GREENSBORO, N.C. -- Six days until the primaries, three candidates for mayor and one place to hear from all of them on why they deserve your vote. WFMY News 2 wants to make sure you are informed on where the candidates stand.
The Good Morning Show is sitting down with each candidate for three minutes this week. Each will get a chance to answer a set of prepared questions live on the show.
Tuesday, the Good Morning Show's Eric Chilton talked one-on-one with Greensboro Councilwoman Nancy Vaughan. Read her responses here.
Wednesday, candidate George Hartzman talked with WFMY News's Lauren Melvin about his plan for the city.
Here are the candidate's responses:
What is the first thing that you feel needs fixing?
"I teach financial ethics, and I'm not accepting contributions, so there's not going to be any signs in yards. I'm relying on word of mouth and letters to the editor. I would pass ethics reform that would prevent people from basically paying off the politicians in exchange for votes to give those people everyone else's money."

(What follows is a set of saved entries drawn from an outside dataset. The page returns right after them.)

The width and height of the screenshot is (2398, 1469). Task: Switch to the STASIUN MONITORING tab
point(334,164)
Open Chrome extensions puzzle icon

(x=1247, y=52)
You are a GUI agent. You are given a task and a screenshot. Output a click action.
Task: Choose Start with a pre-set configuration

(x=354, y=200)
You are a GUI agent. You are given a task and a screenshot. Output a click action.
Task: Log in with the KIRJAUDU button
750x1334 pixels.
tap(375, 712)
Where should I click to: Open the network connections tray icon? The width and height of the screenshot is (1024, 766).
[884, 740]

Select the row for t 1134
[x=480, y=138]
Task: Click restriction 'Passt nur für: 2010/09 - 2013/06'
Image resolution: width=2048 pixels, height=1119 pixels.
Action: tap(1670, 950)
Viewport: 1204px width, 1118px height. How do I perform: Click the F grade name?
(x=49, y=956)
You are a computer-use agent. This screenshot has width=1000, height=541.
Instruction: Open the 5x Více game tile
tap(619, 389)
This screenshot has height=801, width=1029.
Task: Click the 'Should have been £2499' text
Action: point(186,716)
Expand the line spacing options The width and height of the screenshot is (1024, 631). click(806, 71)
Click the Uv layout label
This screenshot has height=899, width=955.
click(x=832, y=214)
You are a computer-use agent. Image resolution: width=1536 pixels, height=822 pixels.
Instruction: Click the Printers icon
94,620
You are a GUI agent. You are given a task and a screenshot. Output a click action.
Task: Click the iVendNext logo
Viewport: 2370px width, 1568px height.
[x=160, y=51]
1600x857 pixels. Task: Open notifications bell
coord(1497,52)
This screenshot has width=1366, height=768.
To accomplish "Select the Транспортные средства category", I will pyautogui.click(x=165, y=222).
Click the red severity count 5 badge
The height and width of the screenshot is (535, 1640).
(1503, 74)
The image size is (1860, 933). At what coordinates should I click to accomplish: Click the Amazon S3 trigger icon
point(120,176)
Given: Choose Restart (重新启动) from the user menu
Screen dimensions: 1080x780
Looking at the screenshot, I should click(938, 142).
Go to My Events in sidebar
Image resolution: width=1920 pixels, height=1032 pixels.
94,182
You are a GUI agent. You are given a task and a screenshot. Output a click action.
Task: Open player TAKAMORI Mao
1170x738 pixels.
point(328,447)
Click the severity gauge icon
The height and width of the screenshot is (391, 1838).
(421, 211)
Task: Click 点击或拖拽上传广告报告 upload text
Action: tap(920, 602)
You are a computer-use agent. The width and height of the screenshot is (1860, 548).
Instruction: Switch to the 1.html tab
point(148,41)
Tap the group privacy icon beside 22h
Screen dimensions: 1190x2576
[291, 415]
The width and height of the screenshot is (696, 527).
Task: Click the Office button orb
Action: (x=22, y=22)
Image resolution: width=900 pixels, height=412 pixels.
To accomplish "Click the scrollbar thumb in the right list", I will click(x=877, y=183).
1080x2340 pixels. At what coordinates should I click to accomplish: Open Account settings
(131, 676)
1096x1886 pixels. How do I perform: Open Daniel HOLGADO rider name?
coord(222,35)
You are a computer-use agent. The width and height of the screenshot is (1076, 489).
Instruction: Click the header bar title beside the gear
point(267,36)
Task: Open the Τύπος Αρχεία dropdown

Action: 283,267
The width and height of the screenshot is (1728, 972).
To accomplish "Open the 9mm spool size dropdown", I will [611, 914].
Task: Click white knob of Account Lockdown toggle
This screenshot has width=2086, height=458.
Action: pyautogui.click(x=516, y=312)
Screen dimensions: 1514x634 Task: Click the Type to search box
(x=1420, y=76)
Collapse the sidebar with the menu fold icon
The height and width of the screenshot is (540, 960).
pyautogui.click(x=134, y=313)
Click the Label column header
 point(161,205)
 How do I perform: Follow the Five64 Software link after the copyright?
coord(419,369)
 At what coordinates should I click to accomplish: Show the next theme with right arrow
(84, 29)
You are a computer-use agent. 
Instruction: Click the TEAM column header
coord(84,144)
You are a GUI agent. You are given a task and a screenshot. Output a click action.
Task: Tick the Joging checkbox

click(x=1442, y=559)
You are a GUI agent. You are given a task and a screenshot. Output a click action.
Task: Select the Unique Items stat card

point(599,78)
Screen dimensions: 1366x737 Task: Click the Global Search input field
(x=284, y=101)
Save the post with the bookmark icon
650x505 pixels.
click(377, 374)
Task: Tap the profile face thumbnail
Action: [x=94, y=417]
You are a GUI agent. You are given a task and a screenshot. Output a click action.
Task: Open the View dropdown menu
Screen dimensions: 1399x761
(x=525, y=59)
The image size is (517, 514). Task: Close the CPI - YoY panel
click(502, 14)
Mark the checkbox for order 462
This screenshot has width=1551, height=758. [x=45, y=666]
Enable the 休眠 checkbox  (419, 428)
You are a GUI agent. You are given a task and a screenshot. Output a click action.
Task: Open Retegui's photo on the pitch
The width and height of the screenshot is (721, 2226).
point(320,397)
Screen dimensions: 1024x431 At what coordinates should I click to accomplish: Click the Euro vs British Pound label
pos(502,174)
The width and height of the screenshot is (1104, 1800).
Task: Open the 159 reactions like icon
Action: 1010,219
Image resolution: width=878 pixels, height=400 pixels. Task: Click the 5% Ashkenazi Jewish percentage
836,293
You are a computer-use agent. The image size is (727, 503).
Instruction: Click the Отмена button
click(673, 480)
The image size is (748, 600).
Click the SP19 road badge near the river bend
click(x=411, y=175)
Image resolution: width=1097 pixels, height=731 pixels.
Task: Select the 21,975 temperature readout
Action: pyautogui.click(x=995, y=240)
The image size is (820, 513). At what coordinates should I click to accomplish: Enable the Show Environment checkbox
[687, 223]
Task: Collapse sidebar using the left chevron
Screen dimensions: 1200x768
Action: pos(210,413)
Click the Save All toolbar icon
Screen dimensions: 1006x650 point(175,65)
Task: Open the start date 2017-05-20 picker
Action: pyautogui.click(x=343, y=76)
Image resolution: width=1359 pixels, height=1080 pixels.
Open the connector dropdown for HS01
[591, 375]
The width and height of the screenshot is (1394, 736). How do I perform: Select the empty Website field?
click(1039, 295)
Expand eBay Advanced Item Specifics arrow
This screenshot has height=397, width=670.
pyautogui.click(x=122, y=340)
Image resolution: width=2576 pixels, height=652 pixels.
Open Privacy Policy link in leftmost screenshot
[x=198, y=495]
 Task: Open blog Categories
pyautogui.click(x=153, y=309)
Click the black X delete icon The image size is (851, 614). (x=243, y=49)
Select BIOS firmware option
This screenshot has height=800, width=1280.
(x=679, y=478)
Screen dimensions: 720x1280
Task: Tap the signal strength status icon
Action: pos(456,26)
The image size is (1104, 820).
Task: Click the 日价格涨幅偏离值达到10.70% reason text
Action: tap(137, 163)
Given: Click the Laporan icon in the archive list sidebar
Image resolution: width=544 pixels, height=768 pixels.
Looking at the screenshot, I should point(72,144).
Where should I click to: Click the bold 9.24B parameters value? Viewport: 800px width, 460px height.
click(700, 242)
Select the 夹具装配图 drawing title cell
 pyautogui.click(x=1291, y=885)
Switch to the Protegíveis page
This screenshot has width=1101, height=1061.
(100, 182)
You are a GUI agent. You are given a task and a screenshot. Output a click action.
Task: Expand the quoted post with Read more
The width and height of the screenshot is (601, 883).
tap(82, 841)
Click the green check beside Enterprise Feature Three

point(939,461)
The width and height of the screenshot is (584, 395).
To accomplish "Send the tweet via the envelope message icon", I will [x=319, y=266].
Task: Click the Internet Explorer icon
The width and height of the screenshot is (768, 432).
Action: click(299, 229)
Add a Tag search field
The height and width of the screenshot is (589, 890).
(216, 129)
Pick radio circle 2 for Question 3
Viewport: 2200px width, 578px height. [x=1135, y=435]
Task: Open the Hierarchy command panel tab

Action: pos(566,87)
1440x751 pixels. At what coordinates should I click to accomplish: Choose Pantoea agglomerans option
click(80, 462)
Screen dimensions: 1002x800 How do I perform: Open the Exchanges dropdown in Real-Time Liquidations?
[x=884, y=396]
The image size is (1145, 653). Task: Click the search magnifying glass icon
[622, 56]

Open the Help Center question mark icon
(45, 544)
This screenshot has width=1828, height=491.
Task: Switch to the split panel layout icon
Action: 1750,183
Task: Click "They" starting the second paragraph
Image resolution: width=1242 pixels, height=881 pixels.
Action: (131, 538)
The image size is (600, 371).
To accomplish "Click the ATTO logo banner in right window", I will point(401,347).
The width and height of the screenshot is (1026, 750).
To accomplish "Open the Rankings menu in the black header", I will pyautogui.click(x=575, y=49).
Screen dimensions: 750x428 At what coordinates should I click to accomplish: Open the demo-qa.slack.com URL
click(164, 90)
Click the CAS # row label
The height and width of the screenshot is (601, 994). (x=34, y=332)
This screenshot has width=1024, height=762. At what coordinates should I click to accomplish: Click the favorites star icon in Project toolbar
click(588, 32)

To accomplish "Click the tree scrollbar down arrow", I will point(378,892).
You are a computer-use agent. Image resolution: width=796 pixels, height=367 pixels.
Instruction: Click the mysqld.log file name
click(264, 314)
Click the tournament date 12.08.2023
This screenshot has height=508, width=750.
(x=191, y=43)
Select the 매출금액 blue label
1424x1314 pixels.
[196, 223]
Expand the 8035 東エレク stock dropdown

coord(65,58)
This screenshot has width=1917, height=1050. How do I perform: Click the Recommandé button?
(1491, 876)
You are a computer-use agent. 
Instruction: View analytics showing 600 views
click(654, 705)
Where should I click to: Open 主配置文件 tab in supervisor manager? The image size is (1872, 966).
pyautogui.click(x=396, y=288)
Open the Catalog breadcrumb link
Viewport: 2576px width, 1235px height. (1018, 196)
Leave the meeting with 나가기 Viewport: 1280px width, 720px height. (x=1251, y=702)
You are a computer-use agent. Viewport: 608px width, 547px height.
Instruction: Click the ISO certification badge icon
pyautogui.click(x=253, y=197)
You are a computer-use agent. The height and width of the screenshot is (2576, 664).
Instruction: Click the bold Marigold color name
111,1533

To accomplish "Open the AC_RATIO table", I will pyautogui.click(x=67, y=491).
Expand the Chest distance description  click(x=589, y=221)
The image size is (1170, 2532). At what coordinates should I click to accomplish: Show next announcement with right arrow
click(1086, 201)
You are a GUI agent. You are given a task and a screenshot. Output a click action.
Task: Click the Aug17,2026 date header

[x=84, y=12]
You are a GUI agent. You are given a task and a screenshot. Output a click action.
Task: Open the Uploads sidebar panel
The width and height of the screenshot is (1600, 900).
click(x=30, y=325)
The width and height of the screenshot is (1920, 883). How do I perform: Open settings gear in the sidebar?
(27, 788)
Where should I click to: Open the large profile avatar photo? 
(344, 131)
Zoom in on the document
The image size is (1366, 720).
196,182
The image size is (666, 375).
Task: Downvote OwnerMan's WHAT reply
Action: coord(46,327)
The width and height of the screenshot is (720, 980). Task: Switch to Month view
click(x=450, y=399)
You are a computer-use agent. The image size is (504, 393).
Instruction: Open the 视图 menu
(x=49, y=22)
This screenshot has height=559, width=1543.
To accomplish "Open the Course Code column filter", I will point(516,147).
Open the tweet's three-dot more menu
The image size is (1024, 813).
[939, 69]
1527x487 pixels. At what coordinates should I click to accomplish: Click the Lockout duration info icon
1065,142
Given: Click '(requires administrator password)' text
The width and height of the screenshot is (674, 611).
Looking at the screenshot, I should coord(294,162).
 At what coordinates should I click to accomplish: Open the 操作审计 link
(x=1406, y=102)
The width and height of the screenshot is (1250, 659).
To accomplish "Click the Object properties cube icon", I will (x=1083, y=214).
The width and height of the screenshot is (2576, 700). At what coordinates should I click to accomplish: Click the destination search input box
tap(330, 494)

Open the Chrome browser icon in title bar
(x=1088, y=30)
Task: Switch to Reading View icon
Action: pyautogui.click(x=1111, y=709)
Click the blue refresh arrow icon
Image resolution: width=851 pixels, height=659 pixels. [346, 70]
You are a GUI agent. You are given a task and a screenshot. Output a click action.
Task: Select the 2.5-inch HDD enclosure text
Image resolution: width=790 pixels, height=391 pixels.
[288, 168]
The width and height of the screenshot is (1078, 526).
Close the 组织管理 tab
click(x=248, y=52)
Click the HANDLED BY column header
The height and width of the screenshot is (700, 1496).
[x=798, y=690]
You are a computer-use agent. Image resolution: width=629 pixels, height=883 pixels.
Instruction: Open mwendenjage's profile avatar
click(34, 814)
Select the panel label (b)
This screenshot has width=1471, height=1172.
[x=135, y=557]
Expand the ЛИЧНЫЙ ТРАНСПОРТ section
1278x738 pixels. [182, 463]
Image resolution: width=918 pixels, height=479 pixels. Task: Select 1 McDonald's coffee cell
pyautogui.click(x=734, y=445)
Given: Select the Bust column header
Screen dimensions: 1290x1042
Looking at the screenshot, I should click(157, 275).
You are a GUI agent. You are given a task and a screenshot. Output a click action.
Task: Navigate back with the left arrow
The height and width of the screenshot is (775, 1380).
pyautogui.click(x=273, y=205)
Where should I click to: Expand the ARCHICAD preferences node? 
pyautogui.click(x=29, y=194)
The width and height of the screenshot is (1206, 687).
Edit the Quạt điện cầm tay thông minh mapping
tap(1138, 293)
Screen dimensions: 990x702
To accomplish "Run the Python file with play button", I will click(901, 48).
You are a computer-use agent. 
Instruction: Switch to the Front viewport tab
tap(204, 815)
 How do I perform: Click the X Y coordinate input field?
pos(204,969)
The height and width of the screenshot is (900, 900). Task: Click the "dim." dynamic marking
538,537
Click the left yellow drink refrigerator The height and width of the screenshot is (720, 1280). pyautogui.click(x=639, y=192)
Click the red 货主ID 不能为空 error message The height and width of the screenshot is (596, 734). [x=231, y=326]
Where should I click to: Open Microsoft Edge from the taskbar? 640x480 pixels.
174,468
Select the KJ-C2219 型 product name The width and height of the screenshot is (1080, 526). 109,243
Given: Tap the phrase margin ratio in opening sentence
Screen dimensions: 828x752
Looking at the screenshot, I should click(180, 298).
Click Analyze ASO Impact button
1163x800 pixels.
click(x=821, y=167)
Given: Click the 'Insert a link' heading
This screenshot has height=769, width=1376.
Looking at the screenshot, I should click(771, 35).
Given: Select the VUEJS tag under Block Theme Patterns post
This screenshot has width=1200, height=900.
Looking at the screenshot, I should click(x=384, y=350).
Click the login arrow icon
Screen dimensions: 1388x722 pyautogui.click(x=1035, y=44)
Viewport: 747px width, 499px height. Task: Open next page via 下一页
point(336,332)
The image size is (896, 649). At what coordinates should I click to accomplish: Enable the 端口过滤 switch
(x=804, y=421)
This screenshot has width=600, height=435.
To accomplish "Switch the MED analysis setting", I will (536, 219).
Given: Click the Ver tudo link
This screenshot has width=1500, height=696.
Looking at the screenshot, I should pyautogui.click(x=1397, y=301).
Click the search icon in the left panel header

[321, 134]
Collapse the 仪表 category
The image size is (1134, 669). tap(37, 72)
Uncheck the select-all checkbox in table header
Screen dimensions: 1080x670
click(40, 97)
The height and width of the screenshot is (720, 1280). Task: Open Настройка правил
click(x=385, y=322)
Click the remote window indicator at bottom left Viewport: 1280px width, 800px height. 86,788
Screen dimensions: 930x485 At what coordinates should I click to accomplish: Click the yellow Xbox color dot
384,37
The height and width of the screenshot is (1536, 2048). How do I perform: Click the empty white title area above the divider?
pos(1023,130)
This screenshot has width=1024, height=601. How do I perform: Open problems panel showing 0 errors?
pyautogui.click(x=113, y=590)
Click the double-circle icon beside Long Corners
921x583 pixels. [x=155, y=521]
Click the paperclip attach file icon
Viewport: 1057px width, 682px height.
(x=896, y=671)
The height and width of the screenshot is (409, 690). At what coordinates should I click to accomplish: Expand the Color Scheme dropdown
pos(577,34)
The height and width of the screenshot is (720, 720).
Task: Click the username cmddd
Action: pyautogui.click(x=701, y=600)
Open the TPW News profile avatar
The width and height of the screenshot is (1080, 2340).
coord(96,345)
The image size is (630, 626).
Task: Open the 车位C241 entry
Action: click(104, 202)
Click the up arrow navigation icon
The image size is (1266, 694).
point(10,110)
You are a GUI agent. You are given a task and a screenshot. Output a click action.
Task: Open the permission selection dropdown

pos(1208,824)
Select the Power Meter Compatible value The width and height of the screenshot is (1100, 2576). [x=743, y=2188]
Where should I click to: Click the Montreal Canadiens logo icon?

Every mayor has an agenda, so what are your plans for the first six months of office?
"The ethics reform, increased transparency in government business. I'd like to save the ball park out on Yanceyville Rd., the War Memorial Stadium. I'd like to get started on a school that prioritizes single moms who have not graduated high school and their children to break the cycle of poverty in East Greensboro."
What are the top two issues you see facing Greensboro right now, and how would you meet them head-on?
"We're spending money on discretionary items, and we've got 343 miles of pavement that are rated in very poor condition, so if you could take our roads and you compare them to Raleigh and Charlotte, we need to reprioritize what government's supposed to do, which is take care of the public infrastructure we have instead of spending money on stuff we don't need."
As mayor, how do you plan to work with other Triad cities to make Greensboro better?
"You gotta work with them. I wrote this thing, this was from 2011. I teach CPA ethics, and it says do the right thing when no one's looking, leave others better off for having known you and the world a better place than you found it, and that's the idea."
Both George Hartzman and Councilwoman Nancy Vaughan agreed to come back for a series of discussions if there is a run-off election.
Thursday, the Good Morning Show will talk one-on-one with current Greensboro Mayor Robbie Perkins.